Almost any restaurant in Italy, features this pasta dish on the menu. I created a lighter version of this famous dish by baking the eggplant instead of sautéing. The red pepper, balances the acidity of the tomatoes and adds a light sweetness.
- 4 large eggplants (about 700gr), diced in 2-3 cm pieces
- 1/3 cup olive oil plus 3 Tbs extra
- some fresh thyme (or dry)
- 3 garlic cloves, crushed
- 1 red pepper (capsicum), chopped
- ½ cup good quality white wine
- 1 ½ cup tomato passata
- about 10 fresh basil leaves
- 1 Tbs cream
- salt and freshly ground pepper
- 500gr Rigatoni pasta
- 125gr fresh mozzarella, torn
- freshly grated parmesan to serve
Preheat oven to 220 C (430 F). Put the diced eggplants in a baking tray and drizzle with the 1/3 cup olive oil. Sprinkle with the thyme, salt and freshly ground black pepper.
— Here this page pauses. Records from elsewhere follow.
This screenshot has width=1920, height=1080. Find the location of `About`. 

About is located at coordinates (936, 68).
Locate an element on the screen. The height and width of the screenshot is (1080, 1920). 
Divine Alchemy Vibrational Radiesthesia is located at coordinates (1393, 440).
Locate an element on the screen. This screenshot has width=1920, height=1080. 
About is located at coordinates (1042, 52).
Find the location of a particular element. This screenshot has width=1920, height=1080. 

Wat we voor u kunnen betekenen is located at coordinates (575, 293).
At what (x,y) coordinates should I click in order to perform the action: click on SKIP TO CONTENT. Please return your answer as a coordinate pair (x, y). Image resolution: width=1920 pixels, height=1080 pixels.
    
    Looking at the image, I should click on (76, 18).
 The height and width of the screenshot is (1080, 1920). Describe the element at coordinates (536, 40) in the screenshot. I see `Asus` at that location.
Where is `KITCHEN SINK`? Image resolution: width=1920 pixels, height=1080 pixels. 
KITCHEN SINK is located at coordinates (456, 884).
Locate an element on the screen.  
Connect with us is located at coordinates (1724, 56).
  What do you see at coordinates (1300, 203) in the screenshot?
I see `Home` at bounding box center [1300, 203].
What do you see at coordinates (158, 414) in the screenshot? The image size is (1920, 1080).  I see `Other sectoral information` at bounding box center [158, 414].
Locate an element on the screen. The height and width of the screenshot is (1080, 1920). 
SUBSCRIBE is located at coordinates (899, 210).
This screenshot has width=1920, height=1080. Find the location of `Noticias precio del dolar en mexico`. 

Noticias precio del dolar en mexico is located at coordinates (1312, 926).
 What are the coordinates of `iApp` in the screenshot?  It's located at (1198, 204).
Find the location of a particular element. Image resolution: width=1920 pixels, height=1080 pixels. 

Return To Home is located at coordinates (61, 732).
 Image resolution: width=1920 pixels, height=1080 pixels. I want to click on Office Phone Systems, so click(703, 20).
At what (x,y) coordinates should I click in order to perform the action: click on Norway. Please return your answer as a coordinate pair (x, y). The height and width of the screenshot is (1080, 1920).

Bake for 30 minutes, stirring once.
Prepare the sauce while eggplants bake. In a large saucepan (you will mix everything in this pan so make sure its big enough to fit pasta, eggplants and sauce) over medium heat, add 3 tablespoons olive oil. Throw in the garlic and cook stirring for about a minute. Don’t burn the garlic, or it will taste bitter. Add the red pepper and cook for another minute until soft. Increase heat to high and add red wine. Let the alcohol evaporate for a minute or so. Reduce heat to medium low and add the tomatoes, basil leaves, salt and freshly ground black pepper. Let the sauce simmer for 5 minutes, until slightly thicker. Stir in the cream and take off the heat.
In a large pot bring plenty of salted water to boil. Add the pasta and cook 2 minutes less than the time indicated on the packet instructions. Drain pasta but reserve one-two cups of the starchy cooking water. Add the eggplants and pasta to the tomato sauce. Stir gently over low heat for a couple of minutes, to distribute all the ingredients and let the flavours blend together. If mixture is too thick add some of the pasta cooking water. Turn off the heat and add the fresh mozzarella. Serve with freshly grated parmesan and a generous sprinkle of freshly ground black pepper.